When what you eat really isn't what you think it is

This article made my jaw drop. I, of course, knew that the packaged foods we ordinarily buy in a grocery store are overly processed and full of chemicals that are needed to either enhance the food's flavor or ensure its shelf life.

Apparently though, even foods like meat and fish aren't really what we think they are or what we're told they are.

Read on and get ready to be angry:
Yet most everything we eat is fraudulent. 
In his new book, “Real Food Fake Food,” author Larry Olmsted exposes the breadth of counterfeit foods we’re unknowingly eating.
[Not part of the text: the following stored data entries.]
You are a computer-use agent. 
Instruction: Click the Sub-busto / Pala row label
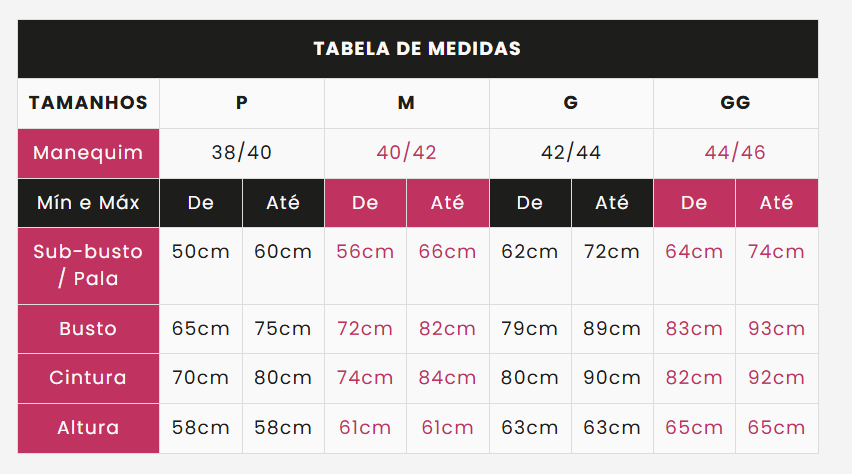[x=89, y=266]
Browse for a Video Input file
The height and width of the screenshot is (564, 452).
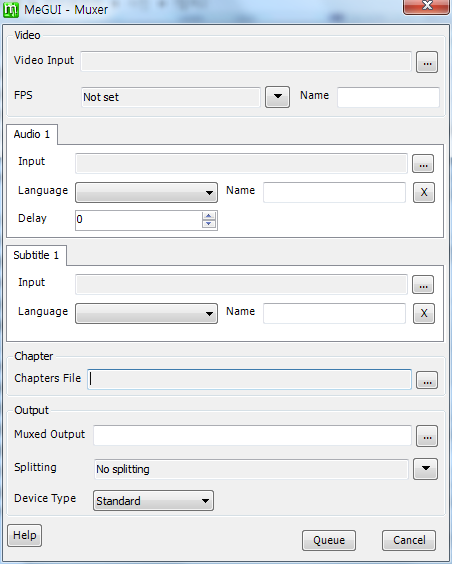click(x=427, y=62)
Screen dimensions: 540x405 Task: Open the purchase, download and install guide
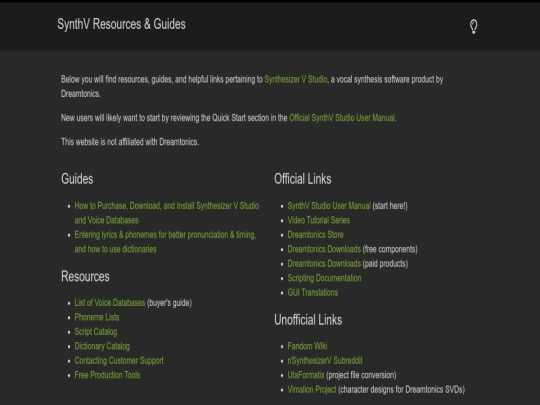coord(167,213)
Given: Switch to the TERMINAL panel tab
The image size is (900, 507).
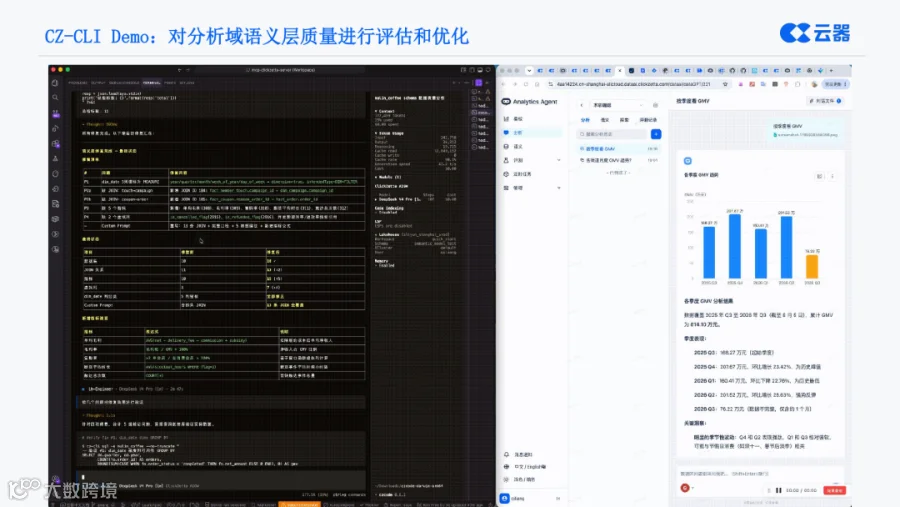Looking at the screenshot, I should pyautogui.click(x=152, y=83).
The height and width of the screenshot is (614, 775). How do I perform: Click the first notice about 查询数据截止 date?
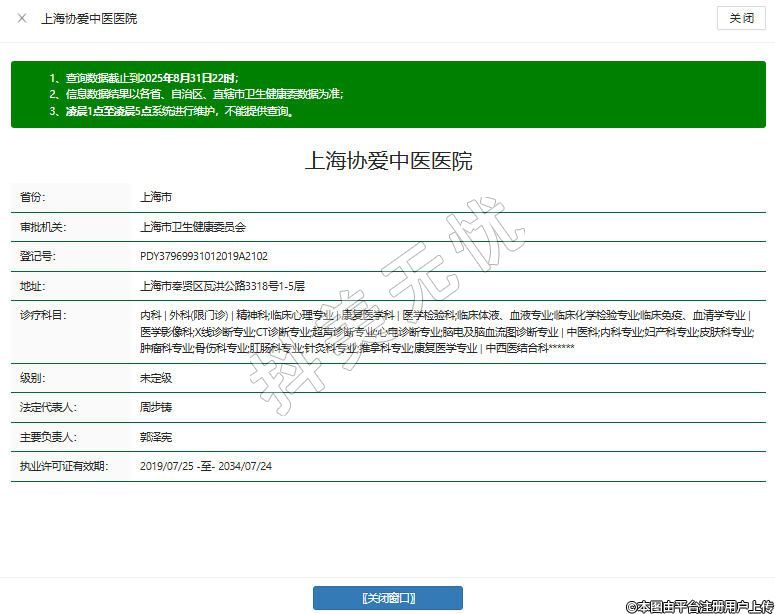point(144,77)
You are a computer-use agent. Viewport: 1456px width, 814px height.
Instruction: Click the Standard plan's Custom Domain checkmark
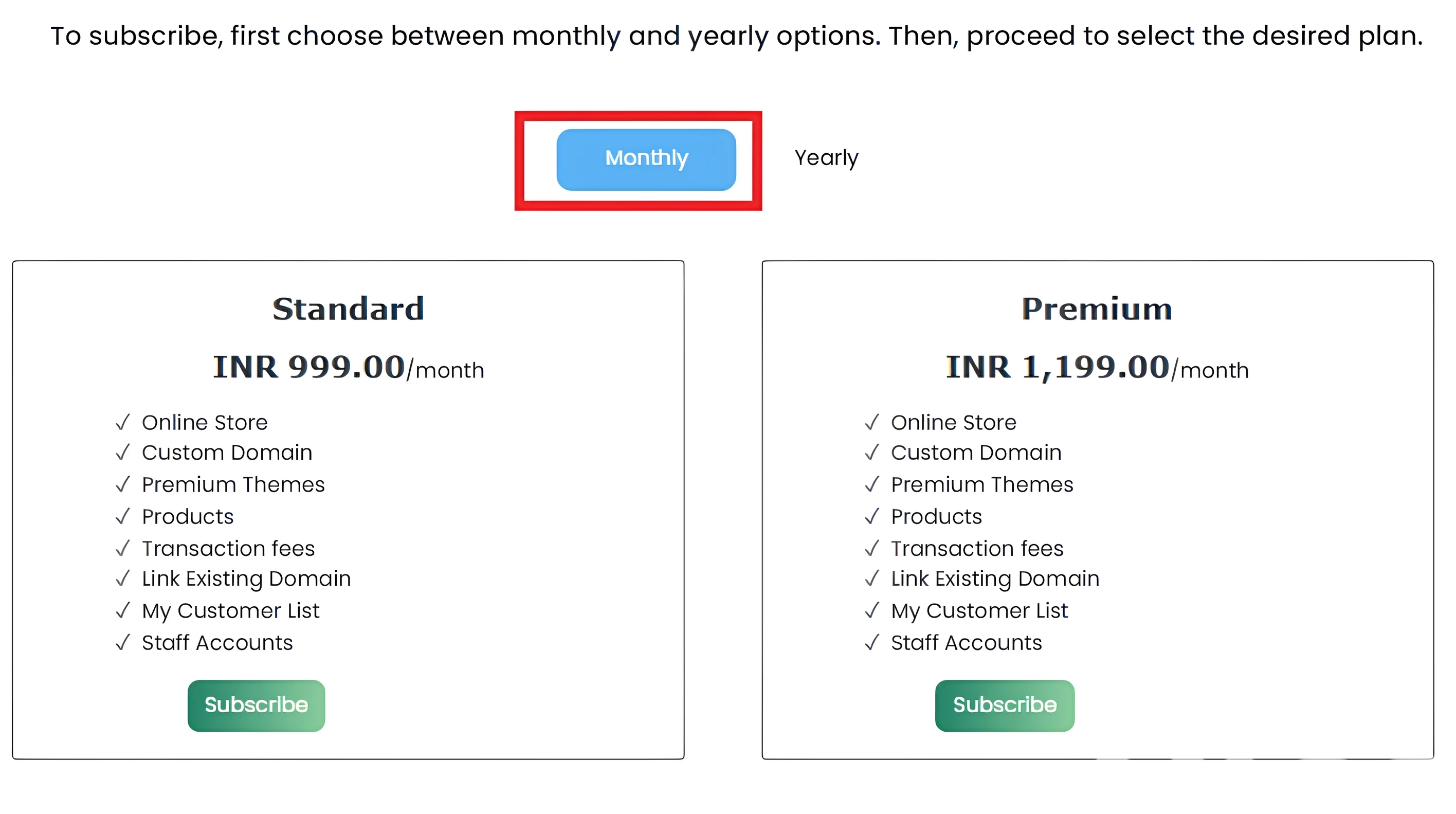coord(123,452)
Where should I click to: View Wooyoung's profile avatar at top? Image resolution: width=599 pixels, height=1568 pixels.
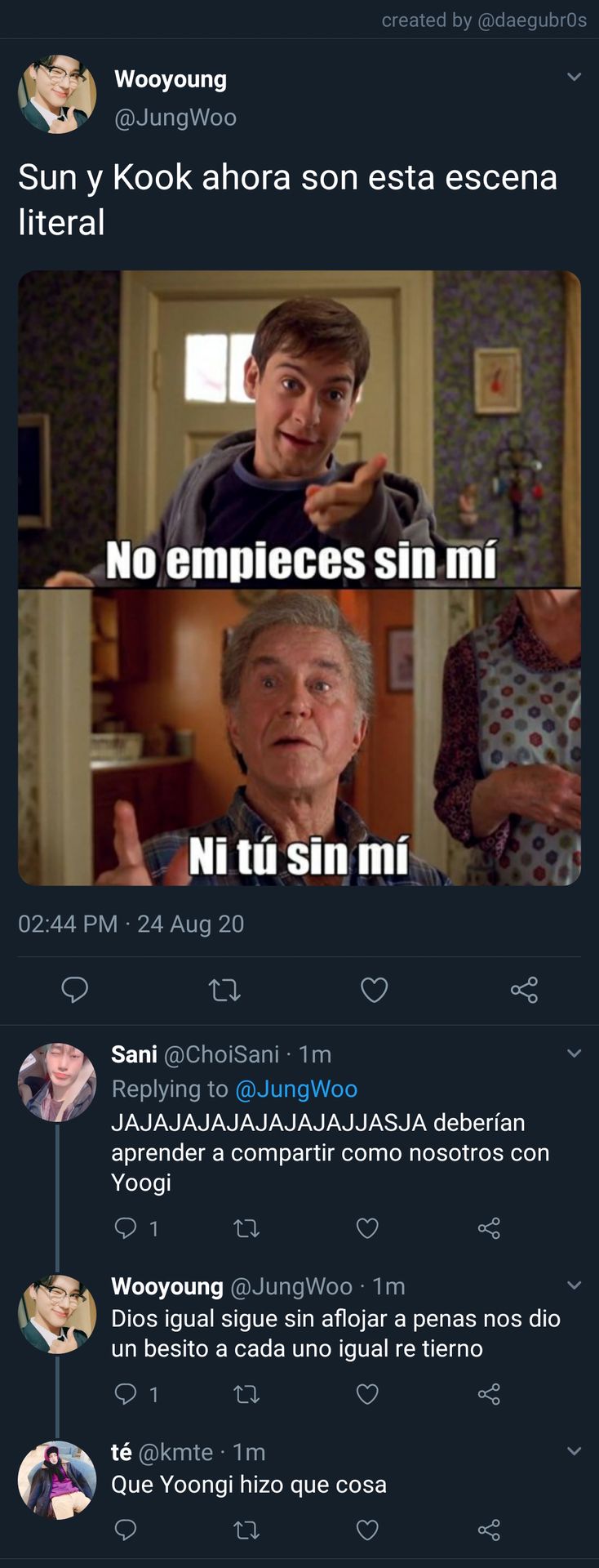tap(57, 95)
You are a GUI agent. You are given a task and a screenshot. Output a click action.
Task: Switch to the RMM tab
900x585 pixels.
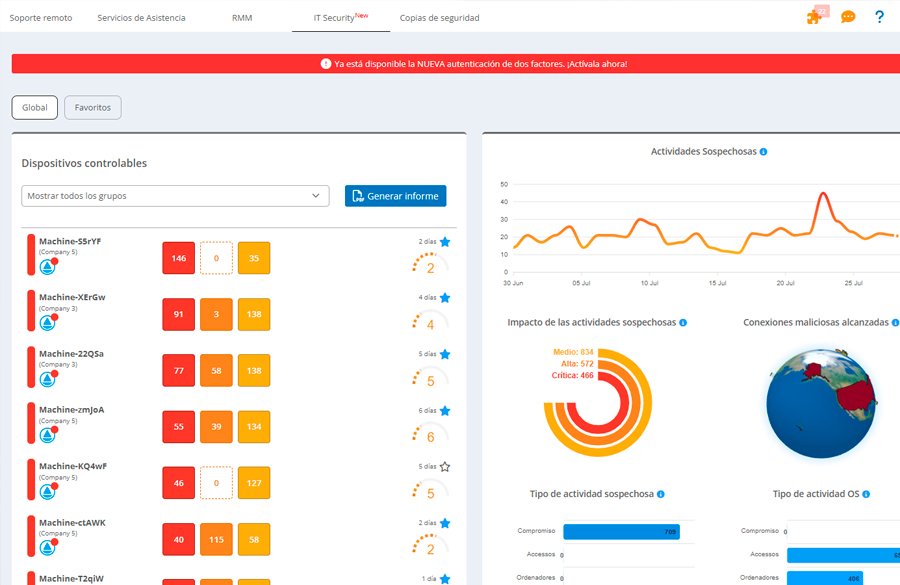point(242,18)
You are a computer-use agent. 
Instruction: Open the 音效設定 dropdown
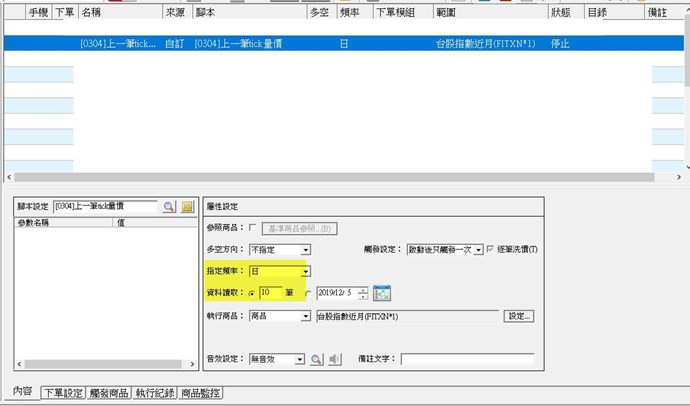pyautogui.click(x=299, y=359)
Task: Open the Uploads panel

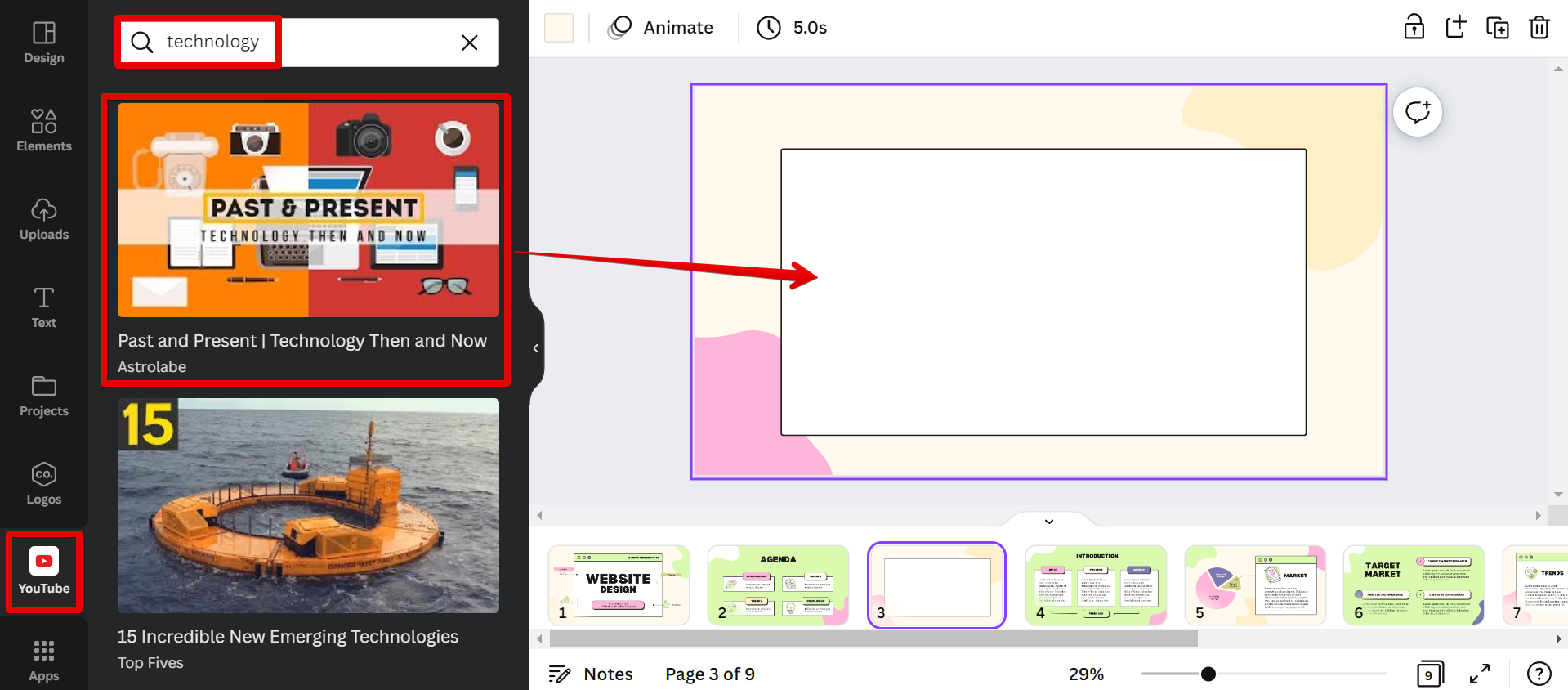Action: coord(44,219)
After reading it you’ll want to be fed intravenously for the rest of your life. 
Think you’re getting Kobe steak when you order the $350 “Kobe steak” off the menu at Old Homestead? Nope — Japan sells its rare Kobe beef to just three restaurants in the United States, and 212 Steakhouse is the only one in New York. That Kobe is probably Wagyu, a cheaper, passable cut, Olmsted says. 
[...] Fraudulence spans from haute cuisine to fast food: A February 2016 report by Inside Edition found that Red Lobster’s lobster bisque contained a non-lobster meat called langostino. 
[...] That extra-virgin olive oil you use on salads has probably been cut with soybean or sunflower oil, plus a bunch of chemicals. The 100% grass-fed beef you just bought is no such thing — it’s very possible that cow was still pumped full of drugs and raised in a cramped feedlot. 
Unless your go-to sushi joint is Masa or Nobu, you’re not getting the sushi you ordered, ever, anywhere, and that includes your regular sushi restaurant where you can’t imagine them doing such a thing, Olmsted says. Your salmon is probably fake and so is your red snapper. Your white tuna is something else altogether, probably escolar — known to experts as “The Ex-Lax fish” for the gastrointestinal havoc it wreaks.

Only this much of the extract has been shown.